- _Record extracts_
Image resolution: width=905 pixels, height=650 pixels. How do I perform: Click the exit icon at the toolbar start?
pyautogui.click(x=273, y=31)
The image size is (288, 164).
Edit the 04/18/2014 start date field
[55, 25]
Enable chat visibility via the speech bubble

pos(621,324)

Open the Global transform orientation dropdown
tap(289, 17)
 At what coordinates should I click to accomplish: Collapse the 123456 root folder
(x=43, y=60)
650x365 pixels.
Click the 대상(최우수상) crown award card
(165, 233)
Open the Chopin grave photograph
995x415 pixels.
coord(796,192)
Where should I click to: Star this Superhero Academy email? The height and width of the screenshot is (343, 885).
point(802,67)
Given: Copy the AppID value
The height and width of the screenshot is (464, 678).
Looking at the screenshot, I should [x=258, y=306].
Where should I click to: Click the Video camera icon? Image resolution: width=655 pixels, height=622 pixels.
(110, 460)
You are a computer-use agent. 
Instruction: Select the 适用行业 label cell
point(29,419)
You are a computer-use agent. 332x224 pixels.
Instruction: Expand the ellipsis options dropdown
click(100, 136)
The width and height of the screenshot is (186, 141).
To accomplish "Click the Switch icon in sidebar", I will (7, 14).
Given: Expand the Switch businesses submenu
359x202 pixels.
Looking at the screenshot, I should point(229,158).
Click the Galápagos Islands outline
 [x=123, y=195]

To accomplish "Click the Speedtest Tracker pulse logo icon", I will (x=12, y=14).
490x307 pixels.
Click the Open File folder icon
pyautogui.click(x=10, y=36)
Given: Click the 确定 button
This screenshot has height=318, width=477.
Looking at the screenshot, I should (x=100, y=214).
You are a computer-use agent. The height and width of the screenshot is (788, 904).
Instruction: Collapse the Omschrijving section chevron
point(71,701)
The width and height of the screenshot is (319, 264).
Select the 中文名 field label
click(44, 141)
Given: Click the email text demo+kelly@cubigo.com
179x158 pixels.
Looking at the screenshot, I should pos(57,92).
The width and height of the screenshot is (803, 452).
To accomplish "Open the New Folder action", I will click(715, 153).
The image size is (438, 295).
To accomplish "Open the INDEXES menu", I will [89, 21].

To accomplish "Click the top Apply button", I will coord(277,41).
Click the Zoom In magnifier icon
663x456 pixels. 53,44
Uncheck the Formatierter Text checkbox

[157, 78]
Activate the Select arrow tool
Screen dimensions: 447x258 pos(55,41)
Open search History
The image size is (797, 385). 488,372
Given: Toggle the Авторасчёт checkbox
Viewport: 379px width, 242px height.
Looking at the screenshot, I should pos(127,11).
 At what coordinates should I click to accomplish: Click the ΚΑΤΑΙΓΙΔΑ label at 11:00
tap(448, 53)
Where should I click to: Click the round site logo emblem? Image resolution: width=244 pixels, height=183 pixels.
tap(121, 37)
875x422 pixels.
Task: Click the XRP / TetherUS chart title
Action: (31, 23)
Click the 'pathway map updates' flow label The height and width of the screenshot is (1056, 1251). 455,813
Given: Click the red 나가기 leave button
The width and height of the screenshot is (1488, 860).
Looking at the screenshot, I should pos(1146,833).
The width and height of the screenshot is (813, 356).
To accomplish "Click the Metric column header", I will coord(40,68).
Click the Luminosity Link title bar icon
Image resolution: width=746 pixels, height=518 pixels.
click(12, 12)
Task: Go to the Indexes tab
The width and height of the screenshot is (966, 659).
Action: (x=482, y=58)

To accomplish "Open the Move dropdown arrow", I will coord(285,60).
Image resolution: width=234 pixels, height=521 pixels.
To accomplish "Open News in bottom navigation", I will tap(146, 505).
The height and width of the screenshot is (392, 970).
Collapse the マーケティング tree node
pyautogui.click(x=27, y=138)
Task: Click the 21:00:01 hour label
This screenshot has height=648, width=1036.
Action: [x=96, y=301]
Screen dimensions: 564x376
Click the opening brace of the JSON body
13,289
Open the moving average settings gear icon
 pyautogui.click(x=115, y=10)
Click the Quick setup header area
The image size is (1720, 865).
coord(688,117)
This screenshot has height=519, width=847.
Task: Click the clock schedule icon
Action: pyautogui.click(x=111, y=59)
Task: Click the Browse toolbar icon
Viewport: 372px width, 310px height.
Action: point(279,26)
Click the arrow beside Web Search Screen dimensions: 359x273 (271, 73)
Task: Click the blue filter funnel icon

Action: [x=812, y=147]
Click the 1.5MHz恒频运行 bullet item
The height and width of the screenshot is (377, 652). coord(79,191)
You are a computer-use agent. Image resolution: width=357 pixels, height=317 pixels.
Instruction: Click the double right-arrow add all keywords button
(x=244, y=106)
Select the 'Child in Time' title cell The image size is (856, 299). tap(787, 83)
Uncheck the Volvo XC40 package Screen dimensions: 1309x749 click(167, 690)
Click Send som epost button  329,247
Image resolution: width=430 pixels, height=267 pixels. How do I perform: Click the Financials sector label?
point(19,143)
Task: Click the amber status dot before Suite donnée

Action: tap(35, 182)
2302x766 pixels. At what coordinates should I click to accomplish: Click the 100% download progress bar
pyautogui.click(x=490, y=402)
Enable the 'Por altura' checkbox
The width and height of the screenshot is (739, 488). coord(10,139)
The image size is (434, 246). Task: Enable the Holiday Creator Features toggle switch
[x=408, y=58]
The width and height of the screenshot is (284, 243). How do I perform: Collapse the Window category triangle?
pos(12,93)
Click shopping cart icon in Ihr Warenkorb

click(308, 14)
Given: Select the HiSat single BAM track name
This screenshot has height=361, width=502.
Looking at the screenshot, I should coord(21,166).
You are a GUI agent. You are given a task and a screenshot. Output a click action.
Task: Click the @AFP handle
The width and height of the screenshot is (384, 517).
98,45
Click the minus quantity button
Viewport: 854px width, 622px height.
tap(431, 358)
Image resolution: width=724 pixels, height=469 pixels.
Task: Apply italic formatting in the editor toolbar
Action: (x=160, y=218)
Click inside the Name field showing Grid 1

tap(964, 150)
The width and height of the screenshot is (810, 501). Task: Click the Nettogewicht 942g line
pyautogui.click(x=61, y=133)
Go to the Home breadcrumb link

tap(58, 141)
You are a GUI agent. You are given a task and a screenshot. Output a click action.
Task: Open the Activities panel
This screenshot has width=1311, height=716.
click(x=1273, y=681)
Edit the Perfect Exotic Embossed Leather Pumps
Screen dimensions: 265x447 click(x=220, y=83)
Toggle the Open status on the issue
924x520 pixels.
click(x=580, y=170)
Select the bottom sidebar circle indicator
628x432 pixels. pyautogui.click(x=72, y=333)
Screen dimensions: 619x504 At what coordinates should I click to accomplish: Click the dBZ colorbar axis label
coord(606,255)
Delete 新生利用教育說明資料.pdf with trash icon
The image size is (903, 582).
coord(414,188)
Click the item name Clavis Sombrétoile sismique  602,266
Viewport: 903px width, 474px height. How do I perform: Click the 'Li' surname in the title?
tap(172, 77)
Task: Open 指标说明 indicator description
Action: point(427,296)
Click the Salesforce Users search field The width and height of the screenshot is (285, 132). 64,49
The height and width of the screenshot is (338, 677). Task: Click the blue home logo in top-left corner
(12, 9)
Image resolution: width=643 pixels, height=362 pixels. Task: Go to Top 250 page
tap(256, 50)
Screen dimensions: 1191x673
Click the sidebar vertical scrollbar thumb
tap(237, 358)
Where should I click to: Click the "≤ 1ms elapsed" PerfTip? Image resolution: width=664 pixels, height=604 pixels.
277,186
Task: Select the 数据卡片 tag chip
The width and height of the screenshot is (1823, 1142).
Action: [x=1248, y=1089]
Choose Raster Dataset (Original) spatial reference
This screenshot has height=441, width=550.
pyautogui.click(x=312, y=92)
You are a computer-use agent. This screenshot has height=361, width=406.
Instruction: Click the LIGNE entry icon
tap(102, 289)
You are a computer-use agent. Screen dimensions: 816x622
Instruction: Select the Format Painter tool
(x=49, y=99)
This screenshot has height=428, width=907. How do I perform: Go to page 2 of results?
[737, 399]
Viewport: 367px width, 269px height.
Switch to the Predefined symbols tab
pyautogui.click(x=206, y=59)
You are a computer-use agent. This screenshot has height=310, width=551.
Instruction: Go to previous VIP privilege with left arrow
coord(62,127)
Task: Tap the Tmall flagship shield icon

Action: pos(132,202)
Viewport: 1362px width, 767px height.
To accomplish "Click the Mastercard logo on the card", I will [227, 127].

- _Your goal_
Which lines above contain the word "will"? Show each of them.

- _Exercise result_
To accomplish "Click the Switch icon in sidebar", I will (7, 14).
To accomplish "Click the Speedtest Tracker pulse logo icon", I will (x=12, y=14).
To accomplish "Open the New Folder action", I will click(715, 153).
To accomplish "Open the INDEXES menu", I will [89, 21].
To accomplish "Click the top Apply button", I will coord(277,41).
To accomplish "Click the Metric column header", I will coord(40,68).
To accomplish "Open the Move dropdown arrow", I will coord(285,60).
To accomplish "Open News in bottom navigation", I will tap(146, 505).
To accomplish "Click the Mastercard logo on the card", I will [227, 127].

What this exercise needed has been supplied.